We briefly present an update on current issues and recent developments on stamp duty
In this edition (Download PDF)
- Tax audits and statute of limitation
- Common tax audit cases
- Foreign loan agreements
- Legal actions against stamp duty’ assessments
Tax audits and statute of limitation
While the issue of the applicable statute of limitation period regarding stamp duty is still pending before the Council of State, the Tax Administration continues to conduct tax audits on individuals and legal entities and to impose stamp duties, as well as special social contribution for Agricultural Security Organization, fines and interests for late payments, for tax years up to 31 December 2013. In particular:
For tax years from 1 January 2014 onwards, the general rule of the 5-year statute of limitation period applies to stamp duties as well.
For tax years up to 31 December 2013, the Tax Administration follows the older Council of State’s jurisprudence. According to this and because of the absence of specific provision for the statute of limitation for stamp duty, the general rule of the 20-year statute of limitation of article 249 of the Civil Code, applies.
Decision No 1655/2018 of the Thessaloniki’s Administrative Court of Appeal, as well as subsequent decisions of Athens’ Administrative Court of Appeal, adopted the above mentioned older jurisprudence of the Council of State but also further concluded that the reasonable duration for the stamp duty’s statute of limitation is five years as a general rule, and ten years as an exemption (in case of new additional information).
In October 2019 a hearing took place before the Council of State during which, the Greek State’s petition of cassation against the above decision of the Thessaloniki’s Administrative Court of Appeal as well as against a related decision of Athens’ Administrative Court of Appeal regarding the statute of limitation on stamp duty were heard. The relevant decision is expected to be issued in order to finally resolve the pending issue.
Common tax audit cases
Common cases for which stamp duties are imposed include loan and other credit agreements, bank overdrafts and accounts, liquidity facilities, as well as shareholder withdrawals or deposits not related to any other commercial transaction subject to (or exempt from) VAT.
Foreign loan agreements
The stamp duty and the special social contribution for the Agricultural Security Organization are imposed on the written loan agreement.
According to Greek legislation, stamp duties are not imposed on loan agreements that have not been concluded in Greece and have no obligations to be executed in Greece.

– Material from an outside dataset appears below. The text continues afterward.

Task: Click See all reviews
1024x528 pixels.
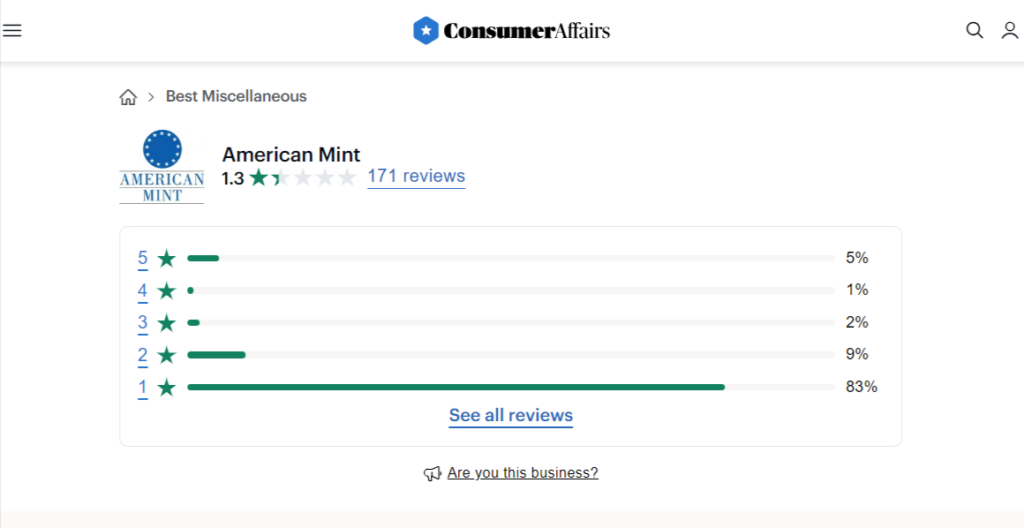Action: [x=511, y=416]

It is commonly accepted that such obligations are considered to be the obligations agreed by the parties by virtue of the signed loan agreement. As a result, the accounting entry in the lender’s or the borrower’s accounting books held in Greece should not be considered to be an obligation executed in Greece.
Pursuant to Council of State’s decisions (indicatively, decisions no. 124/2014, 3178-3179/2013, 190/2009), the agreement between the parties according to which the loan shall be transferred to Greece (on the same day) from the borrower’s foreign bank account, is practically an obligation to be executed in Greece. Thereafter, tax audits do in practice impose stamp duty on loan agreements that were signed abroad but the loan amount was transferred to Greece and was not used abroad, regardless of whether the agreement included a relevant contractual term or not.
However, according to relatively recent decisions, the Administrative Courts of Appeal have canceled the surcharges, which were imposed for the non-payment of stamp duty on such loan agreements, because the taxpayers had followed the guidelines of the Tax Authority (Circular POL. 1027/1990), according to which the deposit of the loan in a foreign bank account is considered to be an execution of the loan abroad.
Legal actions against stamp duty’ assessments
While the final resolution of the above legal issues is still pending, the assessments for stamp duties and special social contribution for the Agricultural Security Organization may be challenged by an administrative appeal filed before the Directorate for Dispute Resolution and thereafter, a court appeal before the competent Administrative Court.
We highlight that, according to the recent jurisprudence, all grounds of the case related to the actual facts shall be included in the administrative appeal because new grounds are in principle not admissible while filing an appeal before the Court, unless they have arisen after the administrative appeal or they are purely legal.